I just came to the realization last night while sitting all snuggled up on my parents’ couch that one of the key reasons I come back to Massachusetts every year, in the winter, is so I can hibernate – at least for a few weeks.  I’m truly an East Coast Girl even though I have lived in SoCal for almost 20 years.

Yes. Spending quality time with my parents definitely factors into the equation – as well as seeing the rest of my family & some friends during the holidays.
BUT, I don’t feel very guilty when I hunker down in the house and do, well, nothing. I go to bed late, sleep late, don’t take a shower every day and sometimes even stay in my PJs all day. I watch “Jeopardy” every night (the one time of the day when NO ONE calls because they know what time it is and that Jeani won’t pick up the phone) & watch TV programs I don’t regularly watch because those are the staples of my parents’ schedule. I see friends while I’m here, usually only once, sometimes not at all.

In San Diego, if I don’t putter around at least on the weekends and get out of the house – then I somehow feel bad for not going out – like I should be ashamed not to take advantage of the sunshine & beauty of where I live - at least taking a ride…unless it’s overcast, cloudy & rainy.
Even though I haven’t been working for 9 months, I still needed a break…from everyday life. Those little worries you have – the errands that have to be run, the house that needs to be organized, the laundry that needs washing, the cleaning that shouldn’t wait yet another day.

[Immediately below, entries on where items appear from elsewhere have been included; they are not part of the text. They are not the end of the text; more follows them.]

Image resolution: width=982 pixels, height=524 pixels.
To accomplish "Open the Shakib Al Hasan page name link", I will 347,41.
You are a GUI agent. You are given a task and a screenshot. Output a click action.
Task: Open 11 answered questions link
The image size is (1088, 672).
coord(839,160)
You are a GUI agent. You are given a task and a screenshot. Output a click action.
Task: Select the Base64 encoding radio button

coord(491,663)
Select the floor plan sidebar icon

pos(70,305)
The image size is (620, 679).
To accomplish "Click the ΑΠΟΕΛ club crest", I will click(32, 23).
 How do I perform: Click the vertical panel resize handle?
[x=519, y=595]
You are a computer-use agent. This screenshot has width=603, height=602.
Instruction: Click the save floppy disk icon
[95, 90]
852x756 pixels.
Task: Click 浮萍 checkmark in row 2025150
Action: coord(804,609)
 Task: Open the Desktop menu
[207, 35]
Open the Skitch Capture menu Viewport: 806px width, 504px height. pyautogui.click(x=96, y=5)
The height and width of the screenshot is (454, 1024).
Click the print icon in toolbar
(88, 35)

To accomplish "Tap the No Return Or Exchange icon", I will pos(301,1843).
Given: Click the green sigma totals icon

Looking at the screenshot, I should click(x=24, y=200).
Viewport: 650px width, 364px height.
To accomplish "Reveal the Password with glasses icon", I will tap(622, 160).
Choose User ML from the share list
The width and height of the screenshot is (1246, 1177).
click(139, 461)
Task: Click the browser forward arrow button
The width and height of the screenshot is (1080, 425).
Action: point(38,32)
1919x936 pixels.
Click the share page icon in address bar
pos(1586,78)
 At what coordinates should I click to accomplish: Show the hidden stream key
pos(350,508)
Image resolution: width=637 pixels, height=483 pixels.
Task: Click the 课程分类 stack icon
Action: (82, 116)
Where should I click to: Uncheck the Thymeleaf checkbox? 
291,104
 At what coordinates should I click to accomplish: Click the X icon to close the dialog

It’s worked out quite well this time…especially this year with all the extra crazy weather we’ve been experiencing across the country and the issues with the airlines. It’s actually been an added bonus because I can use it as an excuse NOT to leave the house and no one has given me a hard time.
But sadly, it’s time to plan on getting back to reality…even if it’s to Southern California. I’ve taken my holiday and enough of a breather from my everyday life and now I must concentrate on finding my next work gig because no one in the family has won the lottery yet – so my dream of paying off my bills and bumming around for a year trying to find my bliss will just have to wait.

People used to ask me if I went to the beach all the time…I told them, “No. I work for a living.” It really doesn’t matter where you live for the most part - you do the same thing as all your friends and relatives…just someplace else.  We work, do errands, go to school, shop, cook, go to the movies, read, schlep kids around, have doctor’s appointments, visit friends…just the locale is different.

So, as I prepare to go back to “America’s Finest City” and am already feeling the heartbreak that comes from leaving “home”, I know I’ve had my siesta and it’s time to come out of the cave, take a stretch and walk out into the sunshine and take a coastal ride with the top down.